(DATA TO USE)

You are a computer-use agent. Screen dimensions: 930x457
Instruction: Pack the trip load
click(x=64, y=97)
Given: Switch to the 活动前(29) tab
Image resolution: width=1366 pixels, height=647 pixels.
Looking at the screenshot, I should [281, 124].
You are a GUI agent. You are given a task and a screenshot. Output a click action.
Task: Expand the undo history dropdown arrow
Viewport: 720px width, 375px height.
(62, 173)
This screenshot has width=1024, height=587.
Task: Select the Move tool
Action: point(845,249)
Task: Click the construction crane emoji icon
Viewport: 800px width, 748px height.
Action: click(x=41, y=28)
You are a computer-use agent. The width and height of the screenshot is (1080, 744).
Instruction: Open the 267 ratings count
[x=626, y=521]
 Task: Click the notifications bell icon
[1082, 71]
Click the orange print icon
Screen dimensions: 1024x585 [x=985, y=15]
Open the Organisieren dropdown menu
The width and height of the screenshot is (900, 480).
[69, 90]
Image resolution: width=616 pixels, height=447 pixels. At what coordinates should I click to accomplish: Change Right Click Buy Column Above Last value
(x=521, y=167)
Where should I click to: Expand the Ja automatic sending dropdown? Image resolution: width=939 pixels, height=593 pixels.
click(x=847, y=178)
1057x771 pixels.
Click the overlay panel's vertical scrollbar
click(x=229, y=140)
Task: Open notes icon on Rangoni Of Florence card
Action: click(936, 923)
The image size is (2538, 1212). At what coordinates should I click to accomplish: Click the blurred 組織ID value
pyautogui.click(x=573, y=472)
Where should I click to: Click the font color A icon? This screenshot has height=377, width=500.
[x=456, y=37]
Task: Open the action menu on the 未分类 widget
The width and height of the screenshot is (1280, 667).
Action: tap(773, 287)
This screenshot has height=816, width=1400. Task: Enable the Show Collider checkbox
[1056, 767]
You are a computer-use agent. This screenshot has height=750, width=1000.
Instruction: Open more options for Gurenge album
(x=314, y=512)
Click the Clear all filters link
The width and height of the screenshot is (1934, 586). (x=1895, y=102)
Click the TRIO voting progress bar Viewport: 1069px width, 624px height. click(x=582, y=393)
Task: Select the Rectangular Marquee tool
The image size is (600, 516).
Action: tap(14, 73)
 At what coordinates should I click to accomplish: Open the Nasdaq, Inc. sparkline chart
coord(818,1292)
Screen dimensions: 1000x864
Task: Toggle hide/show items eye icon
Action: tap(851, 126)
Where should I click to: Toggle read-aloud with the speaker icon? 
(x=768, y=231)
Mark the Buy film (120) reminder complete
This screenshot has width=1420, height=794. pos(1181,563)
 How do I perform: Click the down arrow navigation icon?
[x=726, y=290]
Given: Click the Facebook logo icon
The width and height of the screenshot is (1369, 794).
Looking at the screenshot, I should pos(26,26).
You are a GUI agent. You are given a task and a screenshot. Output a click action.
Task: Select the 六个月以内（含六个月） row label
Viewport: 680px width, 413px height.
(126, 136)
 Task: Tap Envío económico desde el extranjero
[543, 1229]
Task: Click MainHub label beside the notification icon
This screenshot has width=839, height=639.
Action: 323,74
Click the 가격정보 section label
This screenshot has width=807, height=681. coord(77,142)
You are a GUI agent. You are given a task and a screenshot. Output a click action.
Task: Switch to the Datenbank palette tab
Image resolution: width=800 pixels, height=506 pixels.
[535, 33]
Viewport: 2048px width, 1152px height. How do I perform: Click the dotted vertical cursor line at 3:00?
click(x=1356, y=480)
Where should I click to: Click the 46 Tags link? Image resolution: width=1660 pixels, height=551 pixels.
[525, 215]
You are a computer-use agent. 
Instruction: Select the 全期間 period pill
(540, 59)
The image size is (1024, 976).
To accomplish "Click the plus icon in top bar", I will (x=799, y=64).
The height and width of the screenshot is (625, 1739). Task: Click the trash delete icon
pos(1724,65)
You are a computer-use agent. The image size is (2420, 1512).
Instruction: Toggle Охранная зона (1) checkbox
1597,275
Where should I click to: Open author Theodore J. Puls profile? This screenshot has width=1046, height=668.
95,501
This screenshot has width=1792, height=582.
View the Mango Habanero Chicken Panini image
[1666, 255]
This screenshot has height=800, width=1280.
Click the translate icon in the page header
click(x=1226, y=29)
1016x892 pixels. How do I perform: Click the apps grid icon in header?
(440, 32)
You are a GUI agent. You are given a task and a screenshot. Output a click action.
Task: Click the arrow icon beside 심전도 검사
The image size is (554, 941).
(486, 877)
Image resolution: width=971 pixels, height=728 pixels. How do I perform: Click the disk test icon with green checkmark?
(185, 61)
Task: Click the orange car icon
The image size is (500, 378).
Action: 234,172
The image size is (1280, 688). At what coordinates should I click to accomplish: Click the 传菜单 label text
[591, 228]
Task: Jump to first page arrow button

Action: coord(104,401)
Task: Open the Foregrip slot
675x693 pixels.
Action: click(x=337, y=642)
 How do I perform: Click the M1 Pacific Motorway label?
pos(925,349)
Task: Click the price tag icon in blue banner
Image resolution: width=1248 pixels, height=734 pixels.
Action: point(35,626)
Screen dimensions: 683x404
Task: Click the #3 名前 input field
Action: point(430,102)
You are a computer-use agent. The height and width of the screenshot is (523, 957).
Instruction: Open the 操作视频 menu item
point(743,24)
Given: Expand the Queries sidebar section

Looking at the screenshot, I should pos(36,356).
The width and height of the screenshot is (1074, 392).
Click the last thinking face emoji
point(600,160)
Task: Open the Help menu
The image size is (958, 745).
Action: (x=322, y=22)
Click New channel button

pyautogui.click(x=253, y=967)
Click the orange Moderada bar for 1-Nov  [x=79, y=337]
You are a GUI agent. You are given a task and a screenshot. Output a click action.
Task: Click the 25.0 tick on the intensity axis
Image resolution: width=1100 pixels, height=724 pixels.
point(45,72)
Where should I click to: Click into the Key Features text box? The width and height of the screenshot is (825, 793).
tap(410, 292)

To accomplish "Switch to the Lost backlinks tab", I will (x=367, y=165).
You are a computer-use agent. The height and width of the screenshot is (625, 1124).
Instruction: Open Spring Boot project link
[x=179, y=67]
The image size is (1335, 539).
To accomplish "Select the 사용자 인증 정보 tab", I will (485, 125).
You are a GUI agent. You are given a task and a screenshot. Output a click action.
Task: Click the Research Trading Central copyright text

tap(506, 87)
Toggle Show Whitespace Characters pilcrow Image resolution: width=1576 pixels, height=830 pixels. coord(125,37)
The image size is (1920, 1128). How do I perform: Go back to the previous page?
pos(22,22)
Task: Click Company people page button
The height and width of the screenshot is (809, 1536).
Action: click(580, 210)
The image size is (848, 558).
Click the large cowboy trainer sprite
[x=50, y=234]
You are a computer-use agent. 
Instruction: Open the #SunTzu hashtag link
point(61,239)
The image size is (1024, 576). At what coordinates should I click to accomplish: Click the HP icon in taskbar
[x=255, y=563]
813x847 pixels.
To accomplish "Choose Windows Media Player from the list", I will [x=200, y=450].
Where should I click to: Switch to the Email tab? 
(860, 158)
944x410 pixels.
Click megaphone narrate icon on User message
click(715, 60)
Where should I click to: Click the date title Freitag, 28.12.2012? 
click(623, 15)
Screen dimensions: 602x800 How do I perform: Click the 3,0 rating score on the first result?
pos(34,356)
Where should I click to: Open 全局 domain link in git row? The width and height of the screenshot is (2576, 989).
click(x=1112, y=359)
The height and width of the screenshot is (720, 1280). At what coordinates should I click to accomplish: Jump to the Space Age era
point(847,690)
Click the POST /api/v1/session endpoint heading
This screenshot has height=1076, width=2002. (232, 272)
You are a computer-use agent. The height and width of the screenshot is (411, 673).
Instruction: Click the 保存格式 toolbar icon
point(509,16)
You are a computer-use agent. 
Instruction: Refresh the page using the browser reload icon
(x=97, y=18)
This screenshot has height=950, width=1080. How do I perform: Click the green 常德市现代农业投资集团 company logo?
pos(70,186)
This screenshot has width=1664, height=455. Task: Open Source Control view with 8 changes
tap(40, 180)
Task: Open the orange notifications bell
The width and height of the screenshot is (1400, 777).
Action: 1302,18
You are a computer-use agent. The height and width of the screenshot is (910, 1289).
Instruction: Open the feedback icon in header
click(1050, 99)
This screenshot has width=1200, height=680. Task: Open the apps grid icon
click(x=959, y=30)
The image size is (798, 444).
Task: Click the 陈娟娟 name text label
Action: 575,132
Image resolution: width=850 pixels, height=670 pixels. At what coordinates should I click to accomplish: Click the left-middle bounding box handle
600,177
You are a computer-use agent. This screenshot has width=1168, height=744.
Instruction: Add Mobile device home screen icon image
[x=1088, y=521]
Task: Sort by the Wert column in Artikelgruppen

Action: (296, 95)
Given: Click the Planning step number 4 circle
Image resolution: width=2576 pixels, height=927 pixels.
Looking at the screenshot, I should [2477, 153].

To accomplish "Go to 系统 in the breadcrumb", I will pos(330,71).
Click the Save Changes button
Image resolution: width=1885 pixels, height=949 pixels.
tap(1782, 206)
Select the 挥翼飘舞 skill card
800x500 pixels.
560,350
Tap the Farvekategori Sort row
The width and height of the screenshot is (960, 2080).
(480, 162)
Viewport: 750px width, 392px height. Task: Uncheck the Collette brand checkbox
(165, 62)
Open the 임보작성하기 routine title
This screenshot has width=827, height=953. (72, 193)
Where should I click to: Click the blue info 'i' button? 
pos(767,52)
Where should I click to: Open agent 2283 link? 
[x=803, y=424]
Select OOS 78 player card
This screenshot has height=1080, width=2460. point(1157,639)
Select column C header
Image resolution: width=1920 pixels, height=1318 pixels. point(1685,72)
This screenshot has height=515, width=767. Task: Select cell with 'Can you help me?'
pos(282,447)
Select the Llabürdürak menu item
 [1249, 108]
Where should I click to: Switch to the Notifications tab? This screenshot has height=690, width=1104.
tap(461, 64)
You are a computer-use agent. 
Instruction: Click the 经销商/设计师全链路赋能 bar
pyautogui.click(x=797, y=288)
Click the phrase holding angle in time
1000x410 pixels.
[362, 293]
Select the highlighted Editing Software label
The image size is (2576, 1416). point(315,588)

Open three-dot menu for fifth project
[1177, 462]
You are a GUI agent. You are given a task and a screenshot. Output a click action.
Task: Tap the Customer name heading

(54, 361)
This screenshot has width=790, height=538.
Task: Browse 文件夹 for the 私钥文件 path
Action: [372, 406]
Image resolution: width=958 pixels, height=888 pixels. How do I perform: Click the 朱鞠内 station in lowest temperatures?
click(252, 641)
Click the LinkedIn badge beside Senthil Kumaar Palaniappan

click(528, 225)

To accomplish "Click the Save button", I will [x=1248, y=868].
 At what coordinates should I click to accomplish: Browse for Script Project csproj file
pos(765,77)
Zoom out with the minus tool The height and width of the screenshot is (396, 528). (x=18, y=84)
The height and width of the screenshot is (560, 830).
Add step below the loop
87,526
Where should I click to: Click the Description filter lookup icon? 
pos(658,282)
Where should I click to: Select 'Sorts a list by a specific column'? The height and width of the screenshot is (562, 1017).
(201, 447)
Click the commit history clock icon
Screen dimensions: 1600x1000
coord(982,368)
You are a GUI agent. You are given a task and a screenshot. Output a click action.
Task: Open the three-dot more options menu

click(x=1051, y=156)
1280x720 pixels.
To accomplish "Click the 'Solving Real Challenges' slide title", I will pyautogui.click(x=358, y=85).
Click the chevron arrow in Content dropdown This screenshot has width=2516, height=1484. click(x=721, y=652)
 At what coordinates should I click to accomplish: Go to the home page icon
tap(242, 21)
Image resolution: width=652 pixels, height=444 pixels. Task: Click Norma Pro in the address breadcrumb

(End DATA TO USE)

▶ _WORK ORDER_: All lines above from the one containing "Where should I click to: Open 全局" to the one containing "has width=1168, height=744." must be repeated exactly, both lines included, and no others.

▶ _ANSWER AREA_:
Where should I click to: Open 全局 domain link in git row? The width and height of the screenshot is (2576, 989).
click(x=1112, y=359)
The height and width of the screenshot is (720, 1280). At what coordinates should I click to accomplish: Jump to the Space Age era
point(847,690)
Click the POST /api/v1/session endpoint heading
This screenshot has height=1076, width=2002. (232, 272)
You are a computer-use agent. The height and width of the screenshot is (411, 673).
Instruction: Click the 保存格式 toolbar icon
point(509,16)
You are a computer-use agent. 
Instruction: Refresh the page using the browser reload icon
(x=97, y=18)
This screenshot has height=950, width=1080. How do I perform: Click the green 常德市现代农业投资集团 company logo?
pos(70,186)
This screenshot has width=1664, height=455. Task: Open Source Control view with 8 changes
tap(40, 180)
Task: Open the orange notifications bell
The width and height of the screenshot is (1400, 777).
Action: 1302,18
You are a computer-use agent. The height and width of the screenshot is (910, 1289).
Instruction: Open the feedback icon in header
click(1050, 99)
This screenshot has width=1200, height=680. Task: Open the apps grid icon
click(x=959, y=30)
The image size is (798, 444).
Task: Click the 陈娟娟 name text label
Action: 575,132
Image resolution: width=850 pixels, height=670 pixels. At what coordinates should I click to accomplish: Click the left-middle bounding box handle
600,177
You are a computer-use agent. This screenshot has width=1168, height=744.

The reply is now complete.